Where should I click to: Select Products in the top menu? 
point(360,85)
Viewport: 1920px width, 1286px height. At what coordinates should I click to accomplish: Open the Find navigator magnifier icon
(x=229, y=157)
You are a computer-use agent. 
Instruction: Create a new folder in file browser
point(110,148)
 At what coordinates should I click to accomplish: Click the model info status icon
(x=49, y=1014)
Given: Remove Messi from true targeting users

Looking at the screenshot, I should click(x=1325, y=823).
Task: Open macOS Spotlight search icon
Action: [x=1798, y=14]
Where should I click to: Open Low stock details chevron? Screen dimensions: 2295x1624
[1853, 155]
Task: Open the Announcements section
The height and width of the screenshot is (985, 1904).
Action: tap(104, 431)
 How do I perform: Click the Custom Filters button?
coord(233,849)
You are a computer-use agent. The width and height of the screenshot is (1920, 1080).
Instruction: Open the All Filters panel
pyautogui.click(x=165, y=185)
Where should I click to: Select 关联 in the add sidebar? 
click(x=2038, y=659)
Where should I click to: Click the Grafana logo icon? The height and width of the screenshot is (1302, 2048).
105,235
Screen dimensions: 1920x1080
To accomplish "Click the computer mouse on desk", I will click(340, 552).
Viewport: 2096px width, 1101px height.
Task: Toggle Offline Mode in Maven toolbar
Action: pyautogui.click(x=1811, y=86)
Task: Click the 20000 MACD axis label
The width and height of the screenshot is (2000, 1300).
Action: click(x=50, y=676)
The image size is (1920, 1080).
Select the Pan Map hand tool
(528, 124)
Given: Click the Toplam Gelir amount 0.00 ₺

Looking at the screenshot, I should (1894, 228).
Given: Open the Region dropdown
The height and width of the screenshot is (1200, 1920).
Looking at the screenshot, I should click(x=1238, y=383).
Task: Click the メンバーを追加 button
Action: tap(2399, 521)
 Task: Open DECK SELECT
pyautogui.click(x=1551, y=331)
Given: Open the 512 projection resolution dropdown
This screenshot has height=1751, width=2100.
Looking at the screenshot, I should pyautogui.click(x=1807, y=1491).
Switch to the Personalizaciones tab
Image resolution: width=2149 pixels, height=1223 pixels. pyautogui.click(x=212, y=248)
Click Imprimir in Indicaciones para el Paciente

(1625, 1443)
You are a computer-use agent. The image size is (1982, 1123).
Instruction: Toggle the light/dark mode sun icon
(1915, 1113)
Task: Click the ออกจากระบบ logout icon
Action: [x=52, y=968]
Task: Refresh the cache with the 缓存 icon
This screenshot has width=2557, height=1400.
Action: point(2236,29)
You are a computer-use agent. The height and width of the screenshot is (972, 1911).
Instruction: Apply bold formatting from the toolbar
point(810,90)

——

> _ASSIGNED TASK_
Find the lines in the data that include "agent", then copy each of them.

> _RESULT FOR THIS EXERCISE_
You are a computer-use agent. 
You are a computer-use agent. The width and height of the screenshot is (1920, 1080).
You are a computer-use agent. The image size is (1982, 1123).
You are a computer-use agent. The height and width of the screenshot is (972, 1911).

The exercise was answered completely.